Association between mycophenolic acid treatment and infection with specific strains of Pneumocystis jirovecii in solid organ transplant recipients in France and Switzerland: a multicentre, retrospective, cross-sectional study

Abstract

Background

Pneumocystis pneumonia (PCP) case clusters involving solid organ transplant (SOT) recipients have been reported worldwide. Mycophenolic acid, an immunosuppressant used to prevent rejection in SOT recipients that targets the inosine 5′-monophosphate dehydrogenase (IMPDH) protein, has been hypothesised to exert selective pressure on Pneumocystis jirovecii, with the missense mutation G1020A (Ala261Thr) in the impdh gene a possible marker of such selective pressure. The aim of this study was to test the hypothesis that SOT recipients harbour P jirovecii with mutations in the impdh gene and are infected with specific P jirovecii strains.

Methods

In this retrospective, multicentre, cross-sectional study of nationally representative, individual-level data, we included SOT recipients, regardless of the organ transplanted, involved or not in a PCP case cluster, and non-SOT recipients (control group) without mycophenolic acid exposure, diagnosed with PCP from 26 French and one Swiss secondary health-care centres. We included patients aged 18 years or older for whom archival P jirovecii DNA extracts were available in sufficient quantity and quality. P jirovecii specimens were characterised using a multilocus sequence typing method including impdh gene analysis. The primary outcome of this study was the detection of the G1020A (Ala261Thr) mutation in the impdh gene.
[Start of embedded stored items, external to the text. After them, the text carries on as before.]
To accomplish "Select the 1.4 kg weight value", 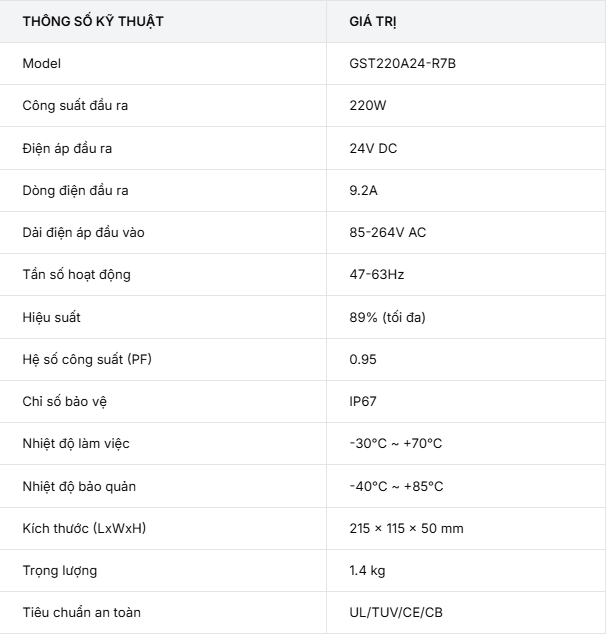I will [x=367, y=571].
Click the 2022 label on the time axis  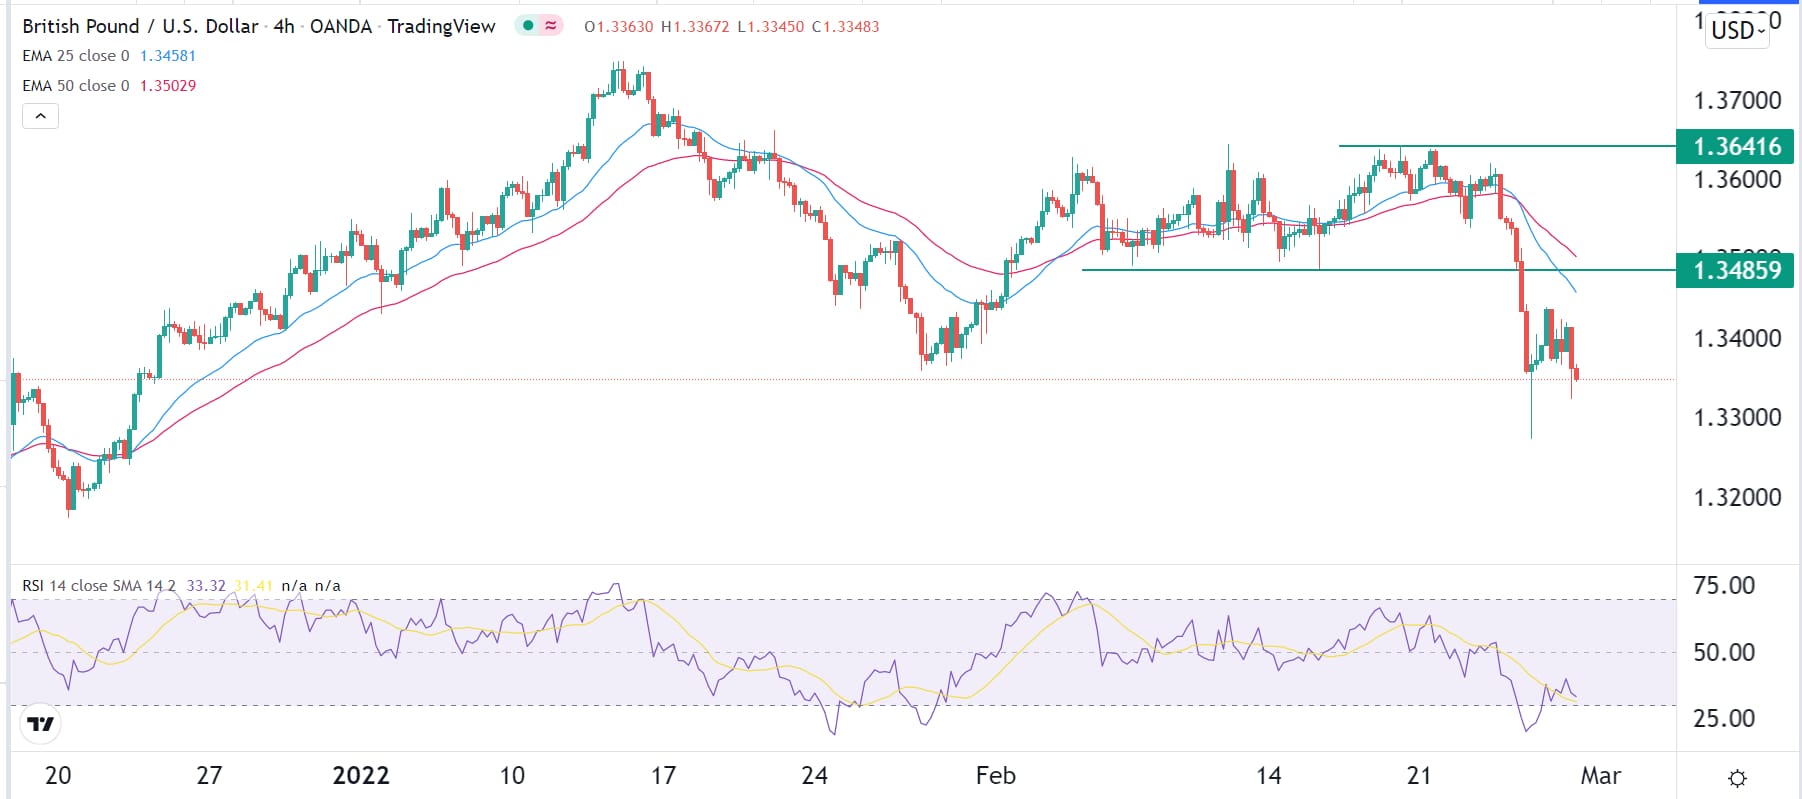pyautogui.click(x=360, y=776)
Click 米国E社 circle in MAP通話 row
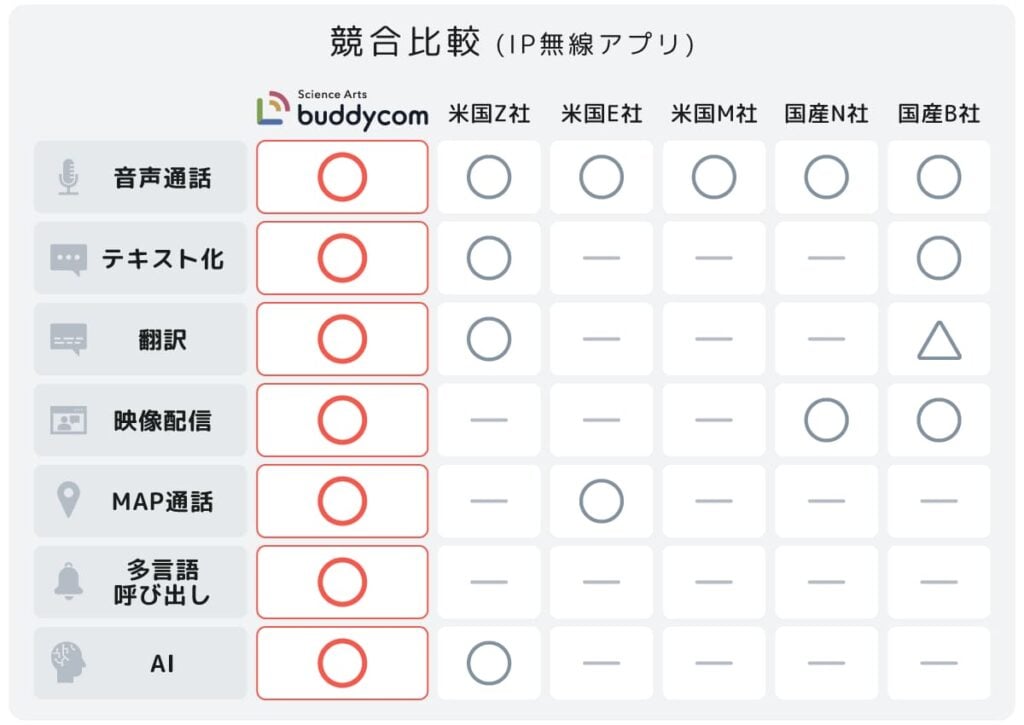Viewport: 1024px width, 725px height. [601, 501]
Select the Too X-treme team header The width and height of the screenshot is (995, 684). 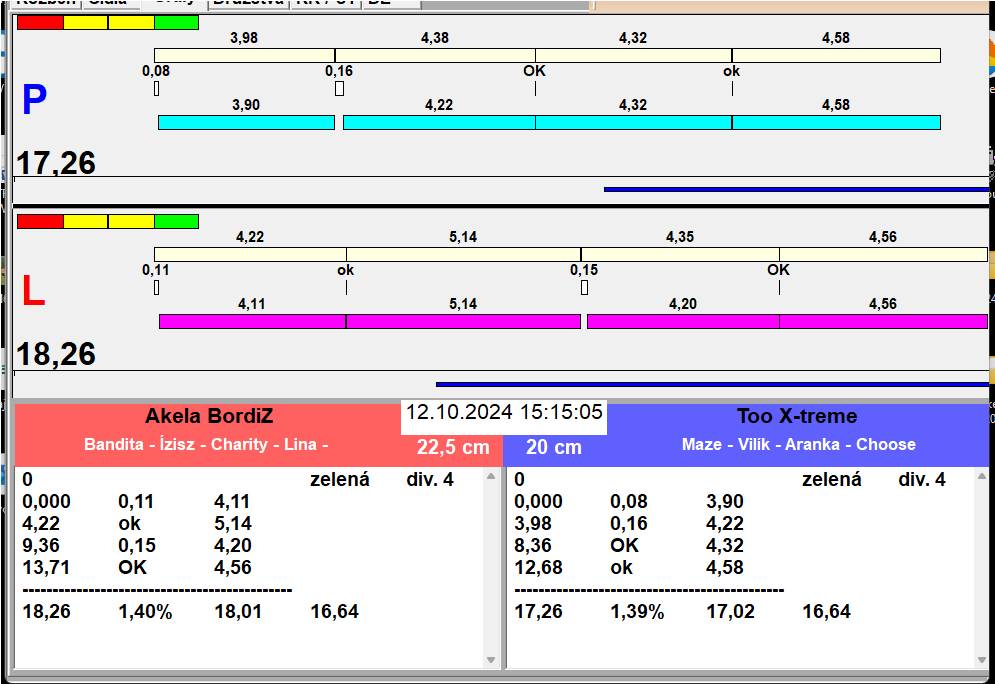797,416
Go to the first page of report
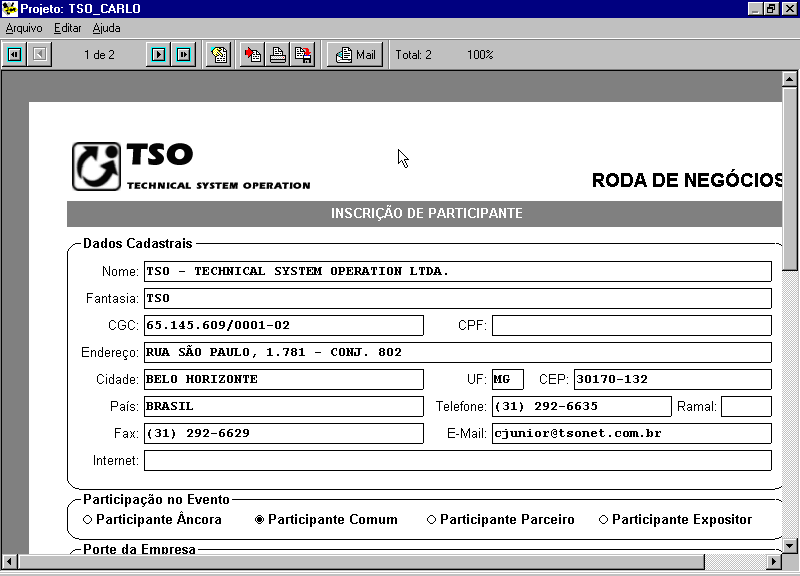This screenshot has height=576, width=800. coord(15,54)
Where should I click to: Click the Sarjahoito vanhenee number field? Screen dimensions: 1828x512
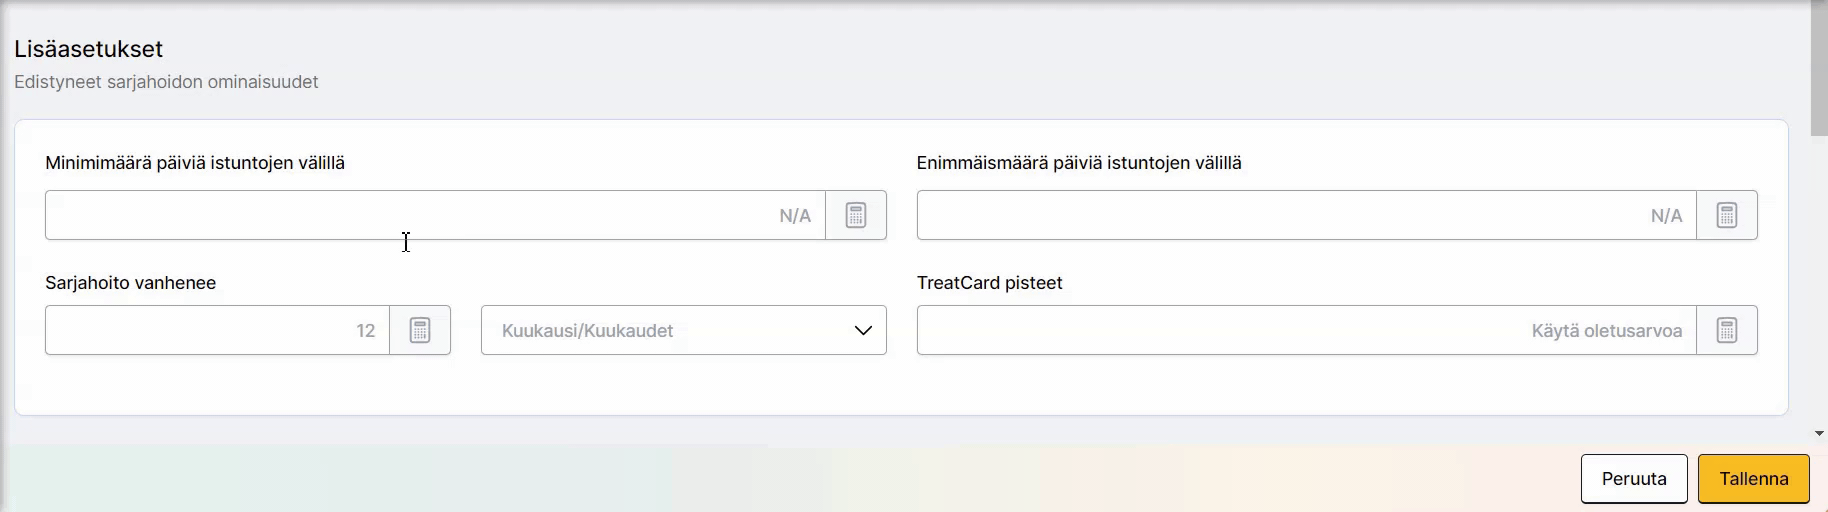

A multivariable logistic regression was done to assess the relation between this mutation and the following variables retrieved from medical records: age, mycophenolic acid exposure at the time of PCP diagnosis, involvement in a PCP case cluster, PCP prophylaxis, and clinical outcome.

Findings

58 SOT recipients (44 treated with mycophenolic acid) and 59 non-SOT recipients (control group; not treated with mycophenolic acid) diagnosed with PCP between Jan 1, 2001, and Dec 31, 2021, were enrolled. The G1020A (Ala261Thr) mutation was detected in P jirovecii specimens from 40 (68·9%) SOT recipients (37 treated with mycophenolic acid) and in none of the P jirovecii specimens from the patients in the control group. The multivariable analysis showed that the allele characterised by the G1020A mutation was associated with mycophenolic acid exposure at the time of PCP diagnosis (adjusted odds ratio 73·61 [95% CI 17·41–455·70]; p<0·0001) and involvement in a PCP case cluster (12·77 [1·58–171·90]; p=0·029), whereas it was not associated with age, PCP prophylaxis, and clinical deterioration. A second missense mutation, G1020T (Ala261Ser) was identified in P jirovecii specimens from three SOT recipients (two treated with mycophenolic acid). Two specific multilocus genotypes (MLG-31 and MLG-34) of P jirovecii associated with Ala261Thr and Ala261Ser substitutions in IMPDH, respectively, were detected only in SOT recipients (38 patients with MLG-31 and three patients with MLG-34).

Interpretation

SOT recipients in this study were primarily infected with specific P jirovecii strains with mutations in the impdh gene, which might confer a selective advantage as both the G1020A (Ala261Thr) and G1020T (Ala261Ser) are associated with mycophenolic acid resistance in other fungi. Mycophenolic acid selective pressure might explain the maintenance and circulation of these P jirovecii strains within this patient population, and consequently their potential involvement in PCP case clusters.

Funding

French Speaking Society for Transplantation, and Chiesi.